Les éditions Gallimard Voyages viennent de publier « Sur les chemins de Stevenson », un ouvrage qui invite randonneurs, baroudeurs et rêveurs à cheminer sur des itinéraires et des lieux traversés ou évoqués par Stevenson dans son œuvre. À la fois guide et récit, ce livre a été rédigé par six auteurs spécialistes de chaque région décrite. Il propose des périples détaillés, émaillés de nombreuses anecdotes historiques, culturelles ou botaniques et indique les bonnes adresses d’hébergement et de restauration.


Robert Louis Stevenson (1850 – 1894), écrivain écossais du XIXe siècle, est surtout connu pour ses romans d’aventure comme L’Île au trésor (Treasure Island), L’Étrange Cas du Dr Jekyll et de Mr Hyde (Strange Case of Dr Jekyll and Mr Hyde) ou Voyage avec un âne dans les Cévennes (Travels with a Donkey in the Cévennes). Alchimie de diverses influences : l’aventure, la psychologie et les voyages, son œuvre a été fortement inspirée par la marche qui lui a servi d’échappatoire à une santé fragile depuis son enfance. Ses séjours dans des endroits comme les îles du Pacifique, la France et les États-Unis ont enrichi son imagination.
De ses Highlands natals aux Cévennes, d’Edimbourg à Barbizon où il va rencontrer son épouse Fanny Osbourne, à pied, à vélo ou en canoé, suivons les pas de cet écrivain fasciné par l’aventure qui a sillonné plusieurs pays et laissé une œuvre empreinte de liberté.

Le Velay

Porte du château de Monastier-sur-Gazeille. Commons/Mossot.

■ Données fournies:
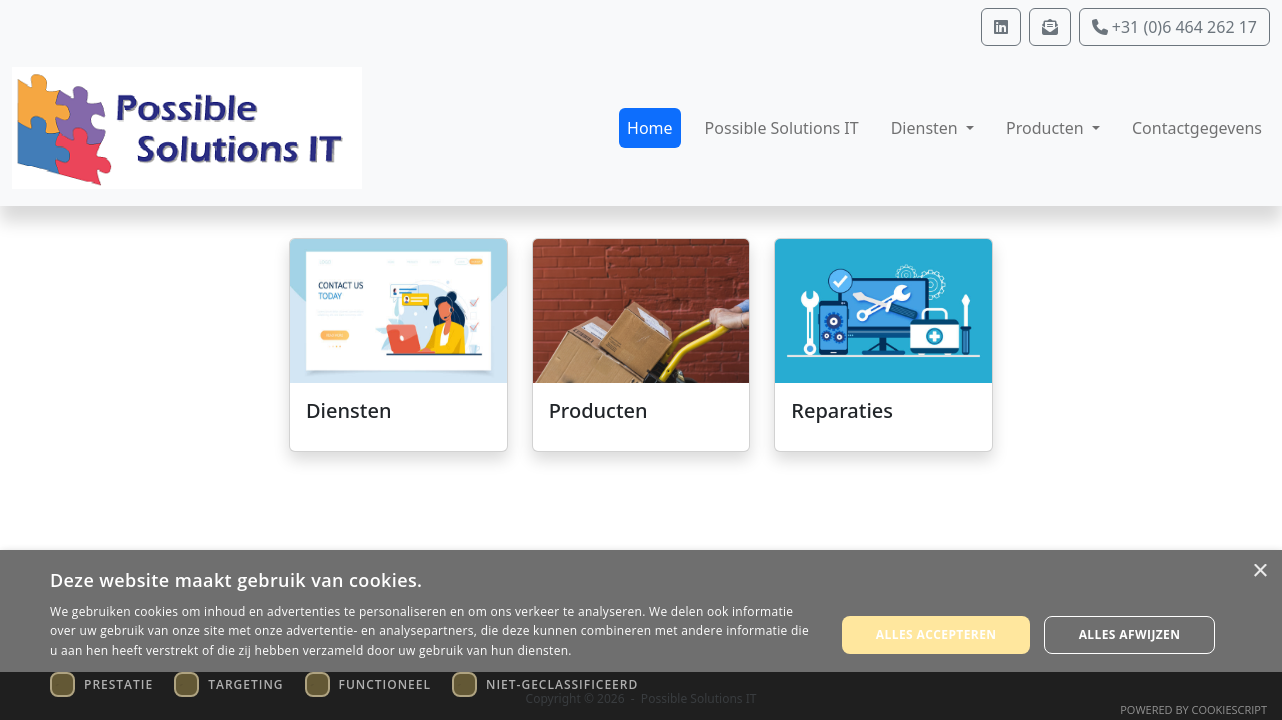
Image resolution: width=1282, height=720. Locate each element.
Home (650, 128)
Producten (598, 411)
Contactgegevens (1197, 128)
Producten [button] (1047, 128)
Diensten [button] (926, 128)
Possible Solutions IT (782, 128)
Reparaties (842, 411)
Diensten (348, 411)
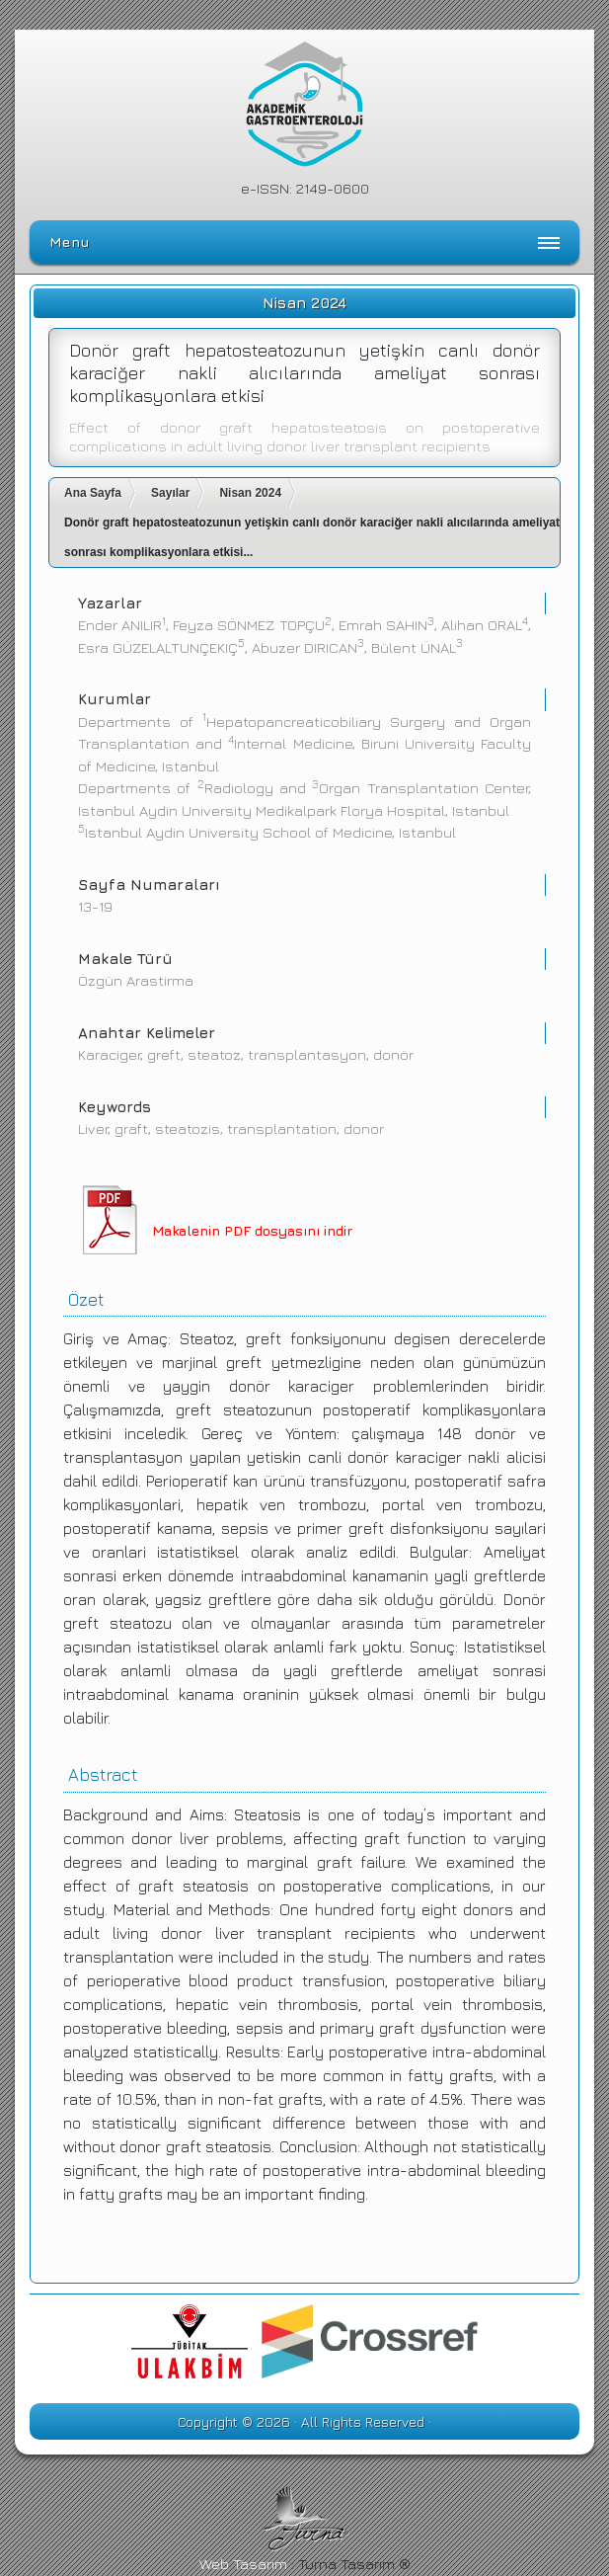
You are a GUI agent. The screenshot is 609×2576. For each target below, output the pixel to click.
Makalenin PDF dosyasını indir (252, 1230)
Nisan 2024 (250, 493)
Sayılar (170, 493)
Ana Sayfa (92, 493)
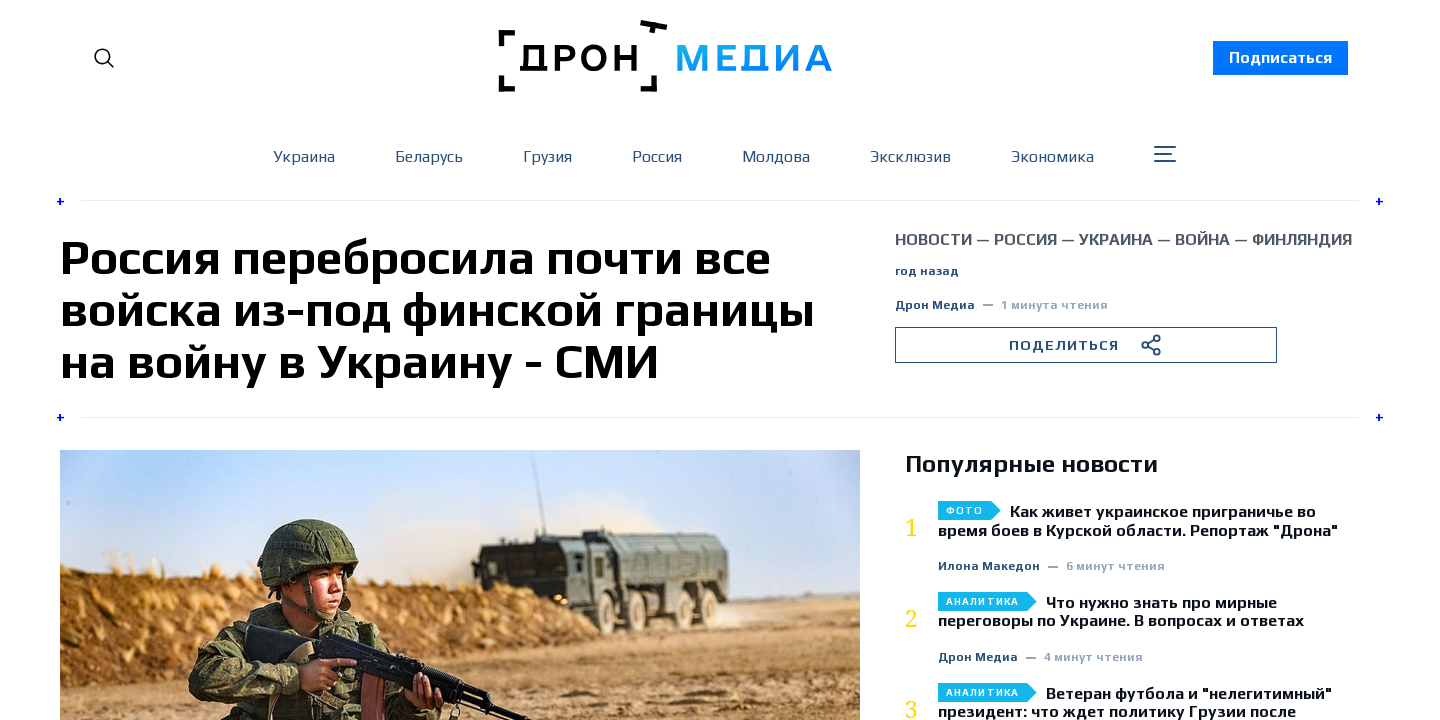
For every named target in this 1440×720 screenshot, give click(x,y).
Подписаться (1280, 57)
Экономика (1052, 156)
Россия (657, 156)
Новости (933, 239)
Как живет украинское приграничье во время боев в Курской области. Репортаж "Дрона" (1138, 521)
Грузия (547, 156)
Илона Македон (989, 566)
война (1202, 239)
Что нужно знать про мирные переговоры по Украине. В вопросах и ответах (1121, 612)
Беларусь (429, 156)
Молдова (776, 156)
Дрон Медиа (935, 305)
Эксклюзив (910, 156)
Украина (304, 156)
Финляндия (1302, 239)
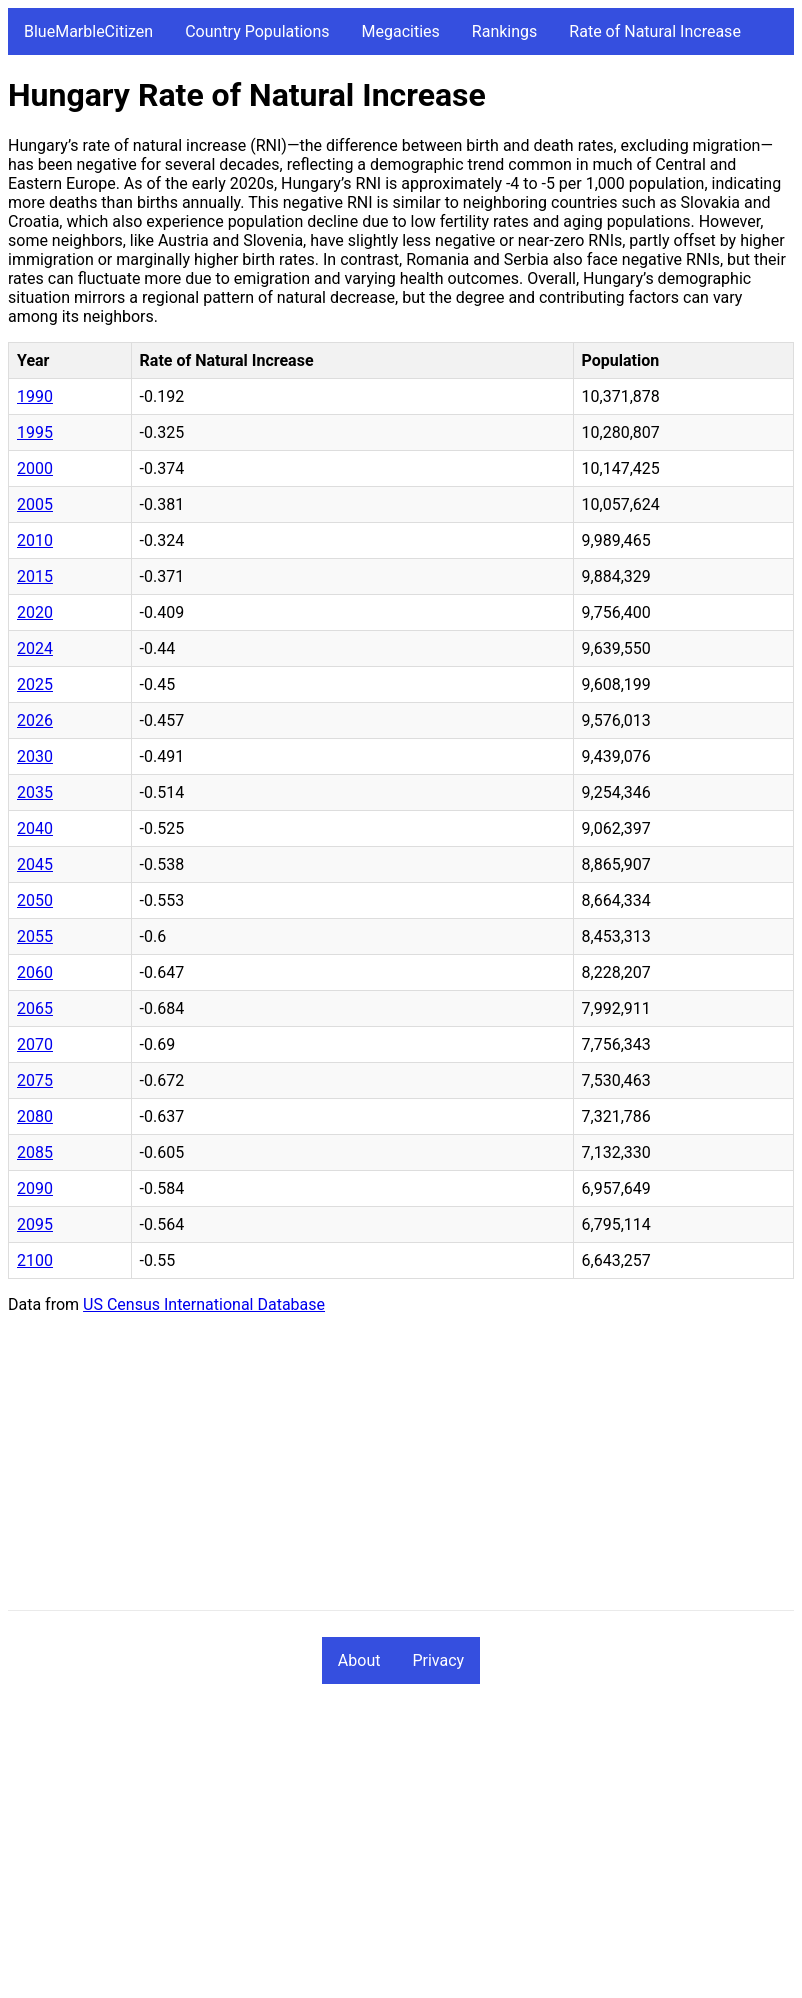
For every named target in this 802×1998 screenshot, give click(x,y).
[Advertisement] (401, 1470)
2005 (35, 504)
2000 (35, 468)
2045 (35, 864)
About (359, 1660)
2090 (35, 1188)
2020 (35, 612)
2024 (35, 648)
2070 (35, 1044)
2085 (35, 1152)
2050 (35, 900)
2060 (35, 972)
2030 (35, 756)
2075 (35, 1080)
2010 (35, 540)
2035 (35, 792)
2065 (35, 1008)
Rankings (504, 31)
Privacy (438, 1660)
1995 (35, 432)
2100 (35, 1260)
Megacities (401, 31)
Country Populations (257, 31)
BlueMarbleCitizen (88, 31)
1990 (35, 396)
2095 (35, 1224)
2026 (35, 720)
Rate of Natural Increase (655, 31)
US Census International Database (204, 1304)
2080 (35, 1116)
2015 (35, 576)
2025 (35, 684)
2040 (35, 828)
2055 (35, 936)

■ Consignes: Recopiez mot pour mot, s'il vous plaît, le passage du texte sur Stevenson qui va de « De ses Highlands » à « empreinte de liberté. ». Les enregistrements sont un matériau à part, indépendant du texte sur Stevenson.

■ Réponse complète:
De ses Highlands natals aux Cévennes, d’Edimbourg à Barbizon où il va rencontrer son épouse Fanny Osbourne, à pied, à vélo ou en canoé, suivons les pas de cet écrivain fasciné par l’aventure qui a sillonné plusieurs pays et laissé une œuvre empreinte de liberté.